§ ABOUT THIS EXERCISE
Please copy, word for word, the line holding "This screenshot has height=960, width=610." and each line that follows it through the end of the entries, omitting any pictures.

********************

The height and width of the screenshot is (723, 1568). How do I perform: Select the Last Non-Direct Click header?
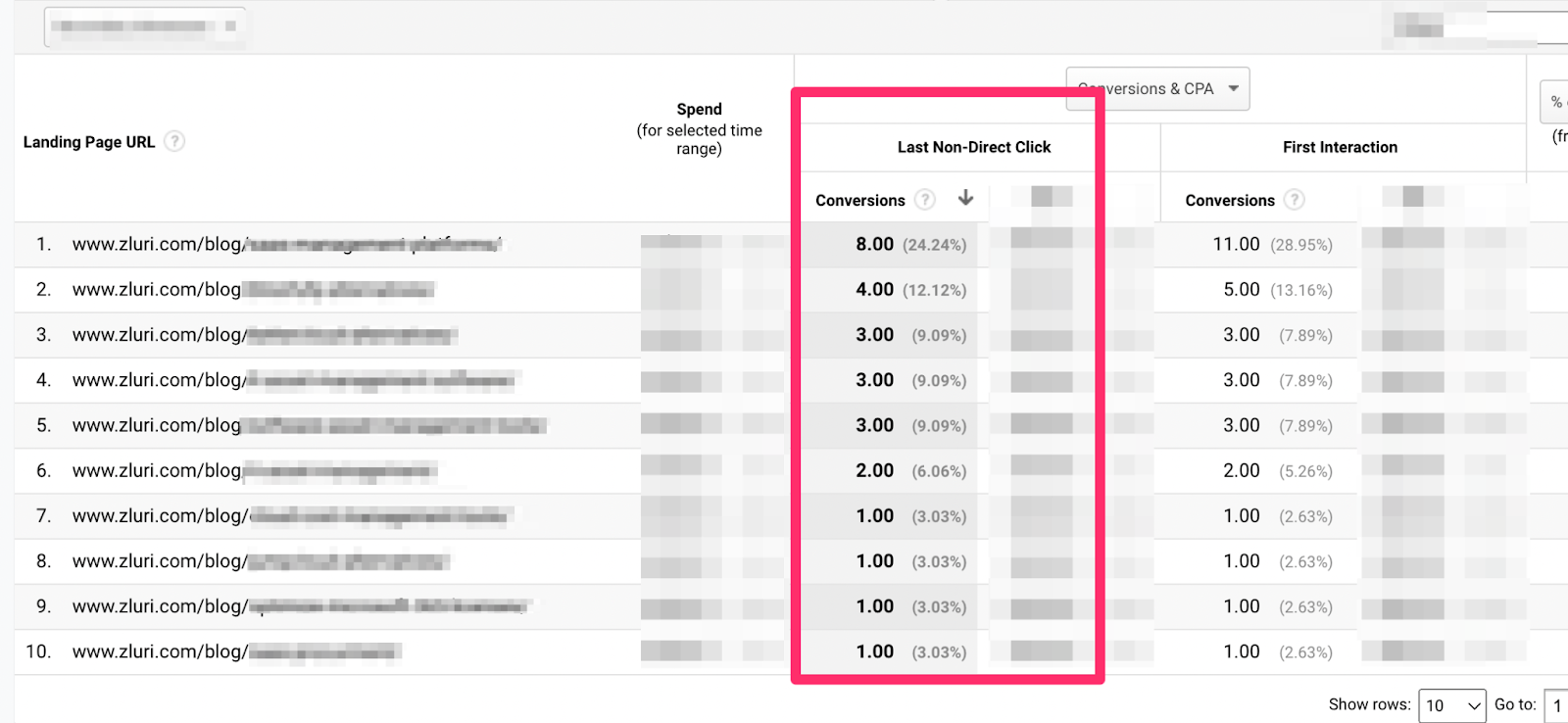click(974, 147)
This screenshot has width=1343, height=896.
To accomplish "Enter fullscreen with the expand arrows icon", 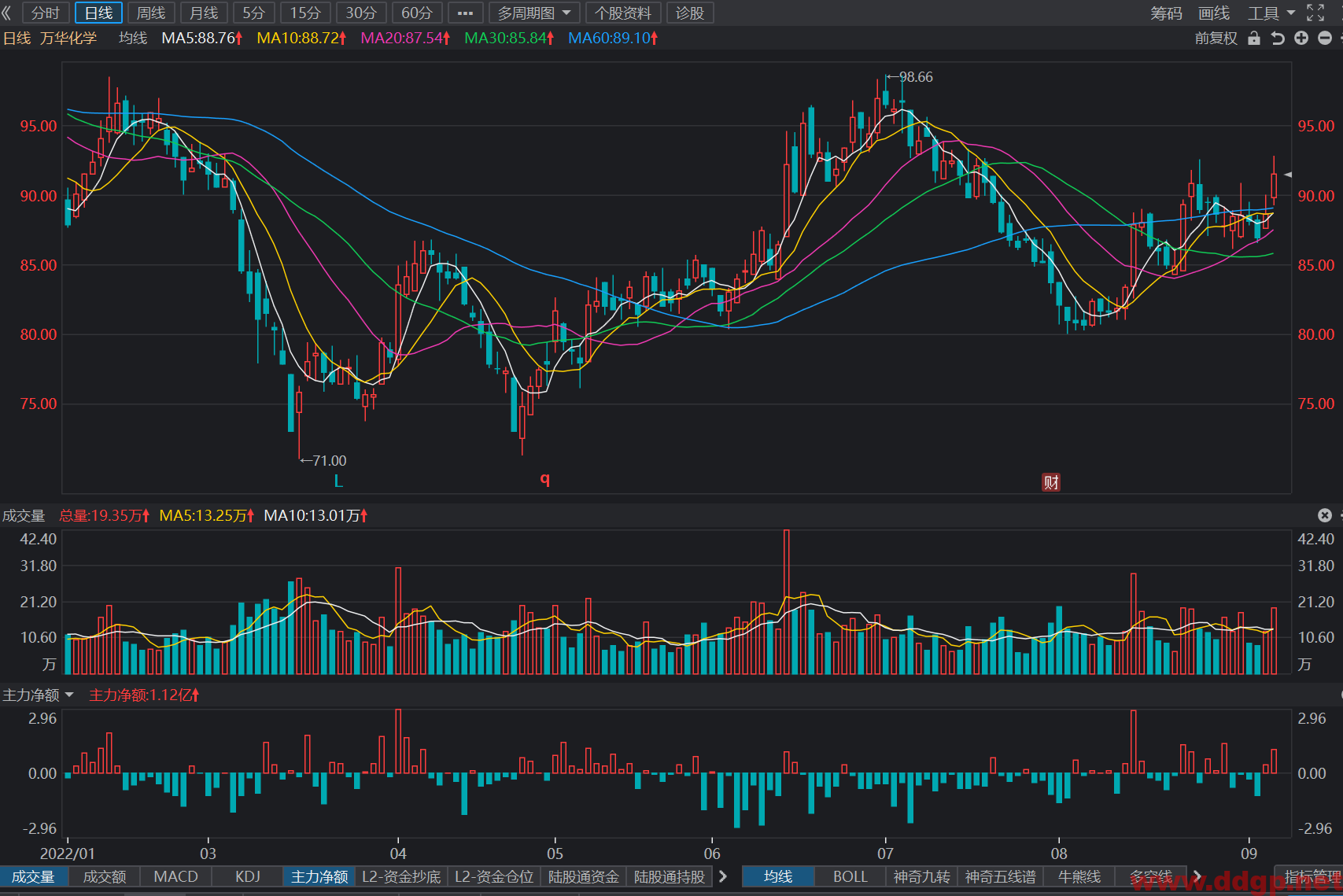I will [x=1315, y=13].
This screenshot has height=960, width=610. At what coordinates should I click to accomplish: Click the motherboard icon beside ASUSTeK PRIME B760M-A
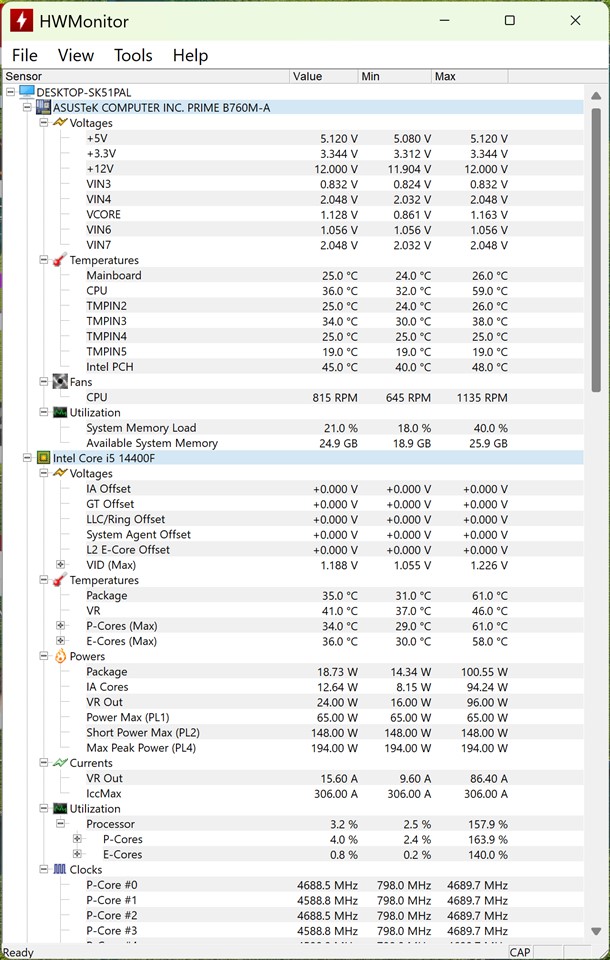coord(44,107)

********************

§ ANSWER FOR THE TASK
This screenshot has height=960, width=610. At what coordinates should I click to accomplish: Click the motherboard icon beside ASUSTeK PRIME B760M-A
coord(44,107)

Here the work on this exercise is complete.